Chapitre 20

574 42 7
                                    

A I D A N 



Je bâille une énième fois en appuyant ma tête contre la vitre de l'autobus. Nous avons été contraints de prendre ce moyen de transport lorsque nous avons appris ce matin en arrivant à la gare, que le train que nous étions censés prendre pour rentrer ne pourrait pas circuler avant trois bonnes heures en raison d'un problème mécanique. Cela fait environ une heure que nous roulons sur l'autoroute et Olivia a laissé tomber sa tête sur mon épaule depuis dix minutes. Elle est profondément endormie. C'est comme si elle n'avait pas dormi de la nuit.
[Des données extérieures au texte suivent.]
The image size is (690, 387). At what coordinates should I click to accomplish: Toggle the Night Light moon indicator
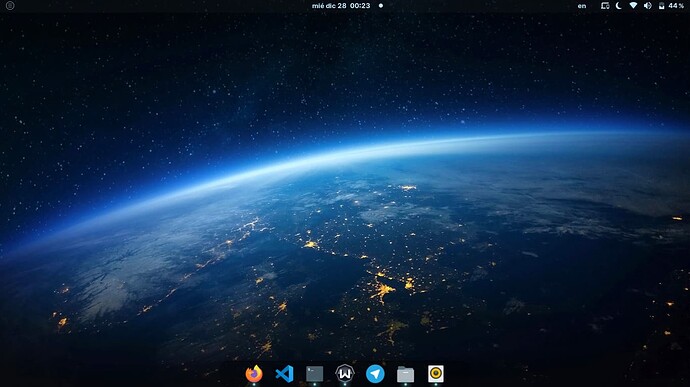pos(619,6)
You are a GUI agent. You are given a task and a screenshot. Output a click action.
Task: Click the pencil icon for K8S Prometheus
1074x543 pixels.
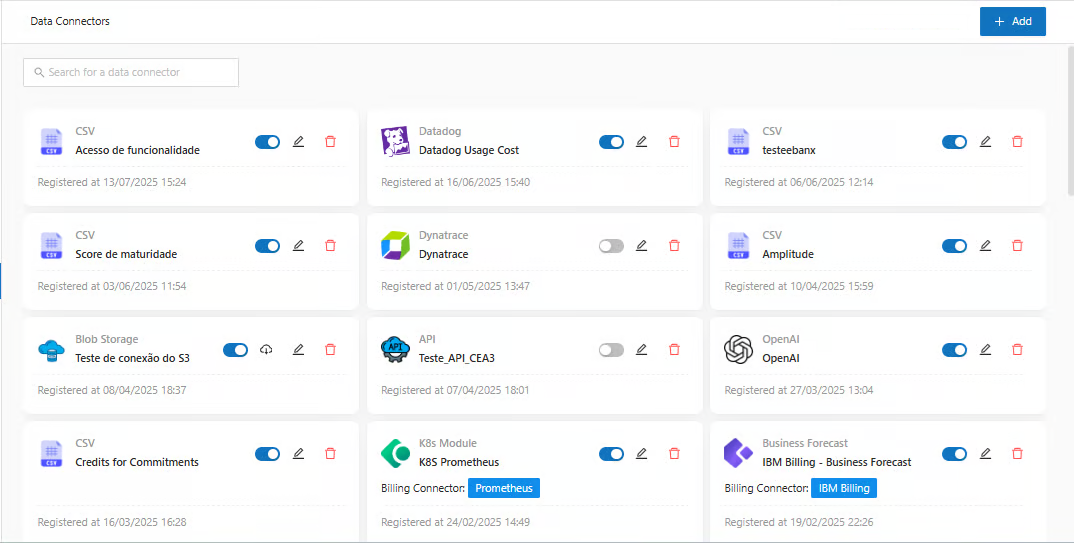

Est-ce possible ? De mon côté, je n'ai pas réussi à fermer l'œil de la nuit, trop occupée à essayer de comprendre ce qu'il se passait dans ma tête, dans mon corps, dans mon être tout entier en réalité. Il m'est impossible de me défaire de cette tension qui règne entre Olivia et moi depuis cette fameuse soirée, où tout a commencé. Je ne comprends pas pourquoi et je ne trouve aucune solution pour remédier à ce problème. Son souffle chaud vient se poser contre ma clavicule, et je me sens soudainement serré dans mon jean. Bordel. Mon regard se pose sur son visage, ses traits sont reposés et doux, elle est si belle qu'on dirait un ange. Merde, mais depuis quand est-ce que je pense comme ça ? Il est grand temps que je me trouve une nana à baiser ce soir. Ça doit faire trop longtemps, c'est forcément ça. Une secousse l'a fait se décoller de moi, et, à croire que j'aime me faire du mal, j'entoure ses épaules de mon bras pour la ramener contre moi. Elle bouge un peu, mais ne se réveille pas pour autant.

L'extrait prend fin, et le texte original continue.